Q+A with Director and Spandau Ballet Band Members
DOC-NYC Film Festival, Nov. 15, 2014
By Lisa Reznik
Nov. 25, 2014 -- The NYC premiere of Soul Boys of the Western World took place as part of the 5th Annual DOC-NYC film festival earlier this month. Director George Hencken introduced this new documentary to a full house at the SVA cinema in Chelsea. Band members, Hencken and the band’s manager discussed the making of the hugely entertaining documentary following the screening.
Soul Boys of the Western World is a portrait of Spandau Ballet, one of the bands that defined the 1980s. The film is also an excellent summary of the music scene of the era. Set against a backdrop of evocative period footage including never-before-seen home movies, this documentary will thrill many fans.

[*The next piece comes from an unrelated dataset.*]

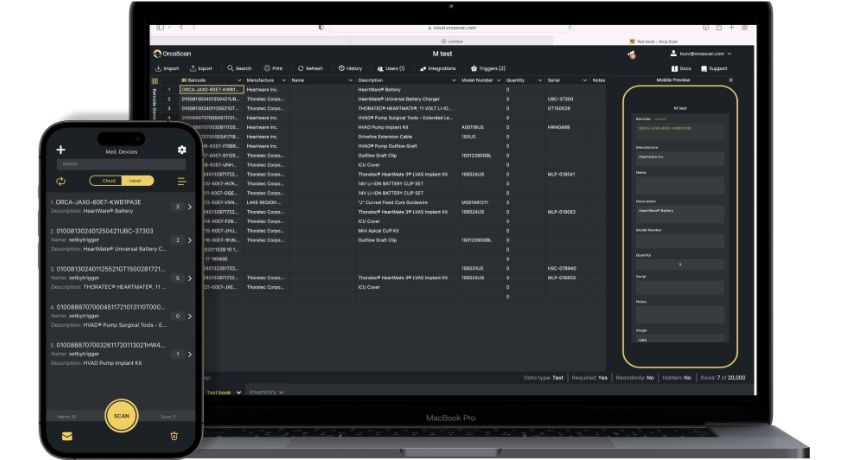Close the Mobile Preview panel
Screen dimensions: 847x460
[730, 79]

The early, club-oriented Spandau Ballet tracks were some of the most exciting records of the early Eighties and remain some of the most influential of the period. The group's debut single "To Cut a Long Story Short", which reached No. 5 in the UK in 1980, was the first of ten UK Top 10 hits, including a No. 1 single in 1983 with the song "True".
This was the era of the birth of MTV so there were interviews, interviews, interviews,” Hencken said. Soul Boys of the Western World is her directorial feature debut which she called a gift. “Collating the vast amount of archive footage for the film was spine-tingling,” Hencken said. “Getting the atmosphere of the moment just right was the biggest challenge,” she continued, as well getting clearance of archival rights from the BBC.
You don’t have to be a Spandau Ballet fan to enjoy Soul Boys of The Western World. The film is like a history lesson of London in the 80s. “I was so aware of the dramatic change from the 70s to the 80s and I really wanted to evoke that,” Hencken said. Footage of Prime Minister Margaret Thatcher made its way into the film, she explained, “not because there’s an allegiance between the band and Thatcherism, but to put the band into a social and historical context outside the band itself at the end of the eighties, when people really wanted to have a good time.”
Bandmates Tony Hadley (lead vocals), Martin Kemp (bass guitar), Steve Norman (guitar, saxophone, percussion) John Keeble (bass guitar) and Gary Kemp (song-writer, guitar) reveal how a group of working-class Brits came to conquer music and influence fashion around the world, only to break up at the end of the decade in the wake of an acrimonious legal battle. The film shows this bad side of life in the band when things started to fall apart, an aspect of the band’s history which some fans just discover here.
In the 1990s, Hadley, Norman and Keeble launched an unsuccessful court case against Gary Kemp for a share of Kemp's song-writing royalties from his work with Spandau Ballet and the band split up.
“Our falling out was acrimonious,” Manager Steve Daggar.admitted. “But our past goes back to when we were school kids. We formed our band when we were 16 and we managed to work out those differences.”
When asked why the band wanted to make the documentary, song-writer Gary Kemp blamed ‘ being masochists.’ “One of the most beautiful moments in the film is when we get back together,” he reminisced. “It was more important to get back together as friends than as a band. Everybody can connect to the vicissitudes of friendship, ” he continued.
The band concluded discussion of their documentary with the news it was just sold and will be seen in theaters starting in 2015. “And, after a 19-year absence, we will kick off our Lost Boys tour in January,” Steve Norman said with a smile to a cheering crowd. The band will play for New York fans on February 6 at the Beacon Theater.